- Task statement
Send back every record exactly.

- The records
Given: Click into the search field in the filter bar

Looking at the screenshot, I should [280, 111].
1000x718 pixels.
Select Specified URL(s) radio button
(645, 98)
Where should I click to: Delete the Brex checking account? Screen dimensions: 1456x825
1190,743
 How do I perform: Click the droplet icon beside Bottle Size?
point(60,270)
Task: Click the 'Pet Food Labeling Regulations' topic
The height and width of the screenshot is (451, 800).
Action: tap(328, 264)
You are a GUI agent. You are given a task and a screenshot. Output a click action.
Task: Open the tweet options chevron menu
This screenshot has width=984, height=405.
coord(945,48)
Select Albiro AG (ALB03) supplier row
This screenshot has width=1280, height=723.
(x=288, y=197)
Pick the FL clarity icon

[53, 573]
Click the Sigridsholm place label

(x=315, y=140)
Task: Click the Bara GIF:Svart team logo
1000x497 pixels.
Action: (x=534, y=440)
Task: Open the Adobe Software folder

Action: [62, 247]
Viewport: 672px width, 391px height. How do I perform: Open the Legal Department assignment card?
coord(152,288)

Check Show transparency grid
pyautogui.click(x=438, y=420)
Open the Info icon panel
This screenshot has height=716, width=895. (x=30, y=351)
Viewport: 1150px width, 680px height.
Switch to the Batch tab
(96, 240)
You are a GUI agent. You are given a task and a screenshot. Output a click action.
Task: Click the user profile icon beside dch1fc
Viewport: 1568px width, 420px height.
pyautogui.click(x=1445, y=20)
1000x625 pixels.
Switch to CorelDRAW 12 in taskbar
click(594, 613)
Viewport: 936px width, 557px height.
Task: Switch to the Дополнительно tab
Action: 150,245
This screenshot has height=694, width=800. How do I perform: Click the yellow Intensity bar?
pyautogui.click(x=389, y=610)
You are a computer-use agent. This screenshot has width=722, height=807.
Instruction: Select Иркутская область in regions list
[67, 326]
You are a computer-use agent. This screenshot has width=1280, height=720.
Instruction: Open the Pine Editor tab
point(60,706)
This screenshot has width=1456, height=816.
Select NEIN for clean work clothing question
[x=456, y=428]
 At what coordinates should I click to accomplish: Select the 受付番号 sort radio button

- Solution for this exercise
Given: Click into the search field in the filter bar

Looking at the screenshot, I should [280, 111].
1000x718 pixels.
Select Specified URL(s) radio button
(645, 98)
Where should I click to: Delete the Brex checking account? Screen dimensions: 1456x825
1190,743
 How do I perform: Click the droplet icon beside Bottle Size?
point(60,270)
Task: Click the 'Pet Food Labeling Regulations' topic
The height and width of the screenshot is (451, 800).
Action: tap(328, 264)
You are a GUI agent. You are given a task and a screenshot. Output a click action.
Task: Open the tweet options chevron menu
This screenshot has width=984, height=405.
coord(945,48)
Select Albiro AG (ALB03) supplier row
This screenshot has width=1280, height=723.
(x=288, y=197)
Pick the FL clarity icon

[53, 573]
Click the Sigridsholm place label

(x=315, y=140)
Task: Click the Bara GIF:Svart team logo
1000x497 pixels.
Action: (x=534, y=440)
Task: Open the Adobe Software folder

Action: [62, 247]
Viewport: 672px width, 391px height. How do I perform: Open the Legal Department assignment card?
coord(152,288)

Check Show transparency grid
pyautogui.click(x=438, y=420)
Open the Info icon panel
This screenshot has height=716, width=895. (x=30, y=351)
Viewport: 1150px width, 680px height.
Switch to the Batch tab
(96, 240)
You are a GUI agent. You are given a task and a screenshot. Output a click action.
Task: Click the user profile icon beside dch1fc
Viewport: 1568px width, 420px height.
pyautogui.click(x=1445, y=20)
1000x625 pixels.
Switch to CorelDRAW 12 in taskbar
click(594, 613)
Viewport: 936px width, 557px height.
Task: Switch to the Дополнительно tab
Action: 150,245
This screenshot has height=694, width=800. How do I perform: Click the yellow Intensity bar?
pyautogui.click(x=389, y=610)
You are a computer-use agent. This screenshot has width=722, height=807.
Instruction: Select Иркутская область in regions list
[67, 326]
You are a computer-use agent. This screenshot has width=1280, height=720.
Instruction: Open the Pine Editor tab
point(60,706)
This screenshot has width=1456, height=816.
Select NEIN for clean work clothing question
[x=456, y=428]
 At what coordinates should I click to accomplish: Select the 受付番号 sort radio button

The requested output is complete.